# [Compiti ed esercizi]
a – Nel testo sul ricorso relativo al nulla-osta in sanatoria, su istanza di chi è stato avviato il procedimento di rilascio del nulla-osta?
b – Prosegui il testo sul ricorso relativo al nulla-osta in sanatoria partendo dopo l'ultima frase riportata.

━━━━━ Testo riportato

Tutto ciò ha una sua precisa logica e, come si è visto, un ben preciso fondamento normativo: la circostanza, stigmatizzata nell’ordinanza di rimessione, che il rilascio della concessione edilizia in sanatoria presuppone la conformità dell’opera tardivamente assentita al piano regolatore generale, e che tale strumento pianificatorio debba contemplare i vincoli paesaggistico-ambientali, non autorizza l’affermazione del giudice rimettente per cui, in forza di una sorta di proprietà transitiva del tutto contraria al sistema, il rilascio della concessione edilizia in sanatoria certifica la liceità penale della condotta del soggetto che ha costruito un’opera in zona paesaggisticamente vincolata in assenza della relativa autorizzazione.
3. Date le superiori premesse, vanno esaminati nello specifico i motivi di ricorso proposti dalla parte ricorrente.
Va anzitutto rilevato, in sede di scrutinio di tali censure, che con il ricorso in esame l’ente ricorrente, in relazione ad entrambe le censure sollevate, ha chiesto dichiararsi la “nullità” (pagg. 4, 8 e 11 del ricorso) del provvedimento impugnato.
Nondimeno, tale forma patologica è stata argomentata con riferimento a vizi dell’atto amministrativo che, per ultracentenaria tradizione giuridica, si ritiene che – ove ritenuti sussistenti – conducano non già alla nullità, ma all’annullabilità del provvedimento amministrativo; il quale, in forza del c.d. modo della equiparazione, può essere solo caducato in sede giurisdizionale nelle forme dell’annullamento.
Sicché la domanda proposta con il ricorso, ove risultasse fondata, non potrebbe comunque condurre all’accoglimento della chiesta declaratoria di nullità.
4. Con il primo motivo del ricorso, l’ente ricorrente ha censurato l’indicato provvedimento per eccesso di potere, travisamento dei fatti e violazione di legge; violazione degli artt. 7 e 8 della legge 241/1990.
La censura è infondata.
Il procedimento amministrativo di rilascio di nulla-osta in sanatoria è stato attivato ad istanza della parte odierna ricorrente: ciò basta ad affermare che non può esservi stata, strutturalmente, alcuna violazione della disciplina legislativa della partecipazione al procedimento amministrativo, attesa la conoscenza dello stesso da parte dell’amministrazione istante, e la conseguente piena possibilità – per essa – di fornire all’autorità decidente la completa rappresentazione della situazione di fatto e di diritto rilevante ai fini della decisione.
E’ appena il caso di richiamare, in argomento, il consolidato orientamento giurisprudenziale che respinge una lettura formalistica delle norme sulla partecipazione al procedimento amministrativo, per ancorare piuttosto la connessa patologia provvedimentale soltanto alle violazioni di tali norme realmente suscettibili di incidere sull’attività funzionale [ex plurimis, fra i più recenti arresti, Consiglio di Stato, VI, 3684/2003: “La necessità dell’avviso dell’avvio del procedimento, che non può in linea di principio essere messa in discussione, incontra però dei temperamenti, non costituendo l’omissione dell’avviso vizio del procedimento se:
– l’interessato ha comunque avuto conoscenza del procedimento;
– l’interessato ha di fatto avuto la possibilità di far valere la sua posizione nel procedimento;
– l’apporto dell’interessato che avesse partecipato al procedimento non avrebbe apportato una qualche utilità per il procedimento, nel senso che l’interessato, se avesse partecipato, avrebbe potuto presentare osservazioni e opposizioni che non avrebbero avuto la possibilità ragionevole di avere un’incidenza causale sul provvedimento finale (C. Stato, sez.V, 22 maggio 2001, n.2823).”].

━━━━━━━━━━
━━━━━ Materiale fornito

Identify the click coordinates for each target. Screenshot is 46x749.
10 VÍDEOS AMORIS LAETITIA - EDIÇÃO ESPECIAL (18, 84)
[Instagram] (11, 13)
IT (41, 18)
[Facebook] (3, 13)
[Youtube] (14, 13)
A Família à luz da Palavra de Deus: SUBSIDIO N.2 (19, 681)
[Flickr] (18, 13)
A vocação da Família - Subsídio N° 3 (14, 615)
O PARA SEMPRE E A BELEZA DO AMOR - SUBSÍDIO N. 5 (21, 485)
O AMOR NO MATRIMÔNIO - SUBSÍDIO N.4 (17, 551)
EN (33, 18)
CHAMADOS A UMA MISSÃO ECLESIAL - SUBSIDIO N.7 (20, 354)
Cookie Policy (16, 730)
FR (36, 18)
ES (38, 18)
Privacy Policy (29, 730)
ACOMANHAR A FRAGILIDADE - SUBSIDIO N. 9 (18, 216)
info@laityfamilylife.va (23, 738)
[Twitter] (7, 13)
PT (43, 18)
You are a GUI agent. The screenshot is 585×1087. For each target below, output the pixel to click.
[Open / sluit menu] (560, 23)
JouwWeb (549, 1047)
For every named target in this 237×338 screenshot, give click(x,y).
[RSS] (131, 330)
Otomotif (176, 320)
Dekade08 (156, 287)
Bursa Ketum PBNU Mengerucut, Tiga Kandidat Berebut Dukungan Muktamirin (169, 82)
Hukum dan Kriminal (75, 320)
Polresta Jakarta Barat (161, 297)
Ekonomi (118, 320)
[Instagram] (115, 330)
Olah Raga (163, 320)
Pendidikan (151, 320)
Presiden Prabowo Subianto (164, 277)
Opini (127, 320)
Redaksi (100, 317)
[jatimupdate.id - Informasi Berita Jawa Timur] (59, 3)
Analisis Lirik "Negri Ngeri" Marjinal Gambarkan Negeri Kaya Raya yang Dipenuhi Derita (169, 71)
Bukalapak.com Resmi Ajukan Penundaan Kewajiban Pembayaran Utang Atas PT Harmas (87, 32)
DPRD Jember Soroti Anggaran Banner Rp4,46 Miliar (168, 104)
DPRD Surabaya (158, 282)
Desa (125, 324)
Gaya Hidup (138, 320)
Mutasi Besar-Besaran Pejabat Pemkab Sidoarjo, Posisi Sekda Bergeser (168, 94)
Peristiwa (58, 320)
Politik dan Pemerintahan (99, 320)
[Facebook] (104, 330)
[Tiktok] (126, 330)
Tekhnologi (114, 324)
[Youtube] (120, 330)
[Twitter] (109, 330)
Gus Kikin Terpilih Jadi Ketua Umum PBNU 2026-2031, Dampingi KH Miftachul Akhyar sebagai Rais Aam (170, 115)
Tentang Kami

━━━━━━━━━━

# [Risposte all'esercizio]
a – Su istanza della parte odierna ricorrente.

b –
4.1. Non va inoltre sottaciuto, quanto alla peculiarità della fattispecie dedotta, che lo specifico procedimento in esame tende non già al rilascio di un titolo abilitativo ex ante, bensì alla sanatoria ex post di un’attività amministrativa patologica, vale a dire della realizzazione di un’opera pubblica in assenza di autorizzazione paesaggistica (sia pure “per mera dimenticanza”), da parte di un ente che ha tra le proprie attribuzioni istituzionali rilevanti competenze in materia di tutela territoriale [del che la difesa dell’ente ricorrente mostra peraltro di essere ben consapevole, pur se con esiti argomentativi opposti, allorché – pag. 7 del ricorso – afferma che nella fattispecie si sarebbero dovuti vagliare anche “motivi di opportunità istituzionale (si pensi nel caso specifico al fatto che l’odierna ricorrente è anch’essa un ente pubblico)”].
L’indicato rilievo, afferente la peculiarità della fattispecie procedimentale, implica invero che i presupposti ed i requisiti della sanatoria, ove sussistenti, avrebbero dovuto essere rappresentati con particolare rigore in sede di istanza, senza che possa ritenersi fondata su alcuna norma l’affermazione, contenuta nel ricorso, secondo la quale “La Soprintendenza aveva l’obbligo giuridico di richiedere a questo Ente ricorrente tutti i chiarimenti necessari alla migliore e più completa istruttoria procedimentale, anziché limitarsi, sic et simpliciter, ad affermare genericamente che ‘l’illuminazione può essere realizzata solo se strettamente necessaria’”.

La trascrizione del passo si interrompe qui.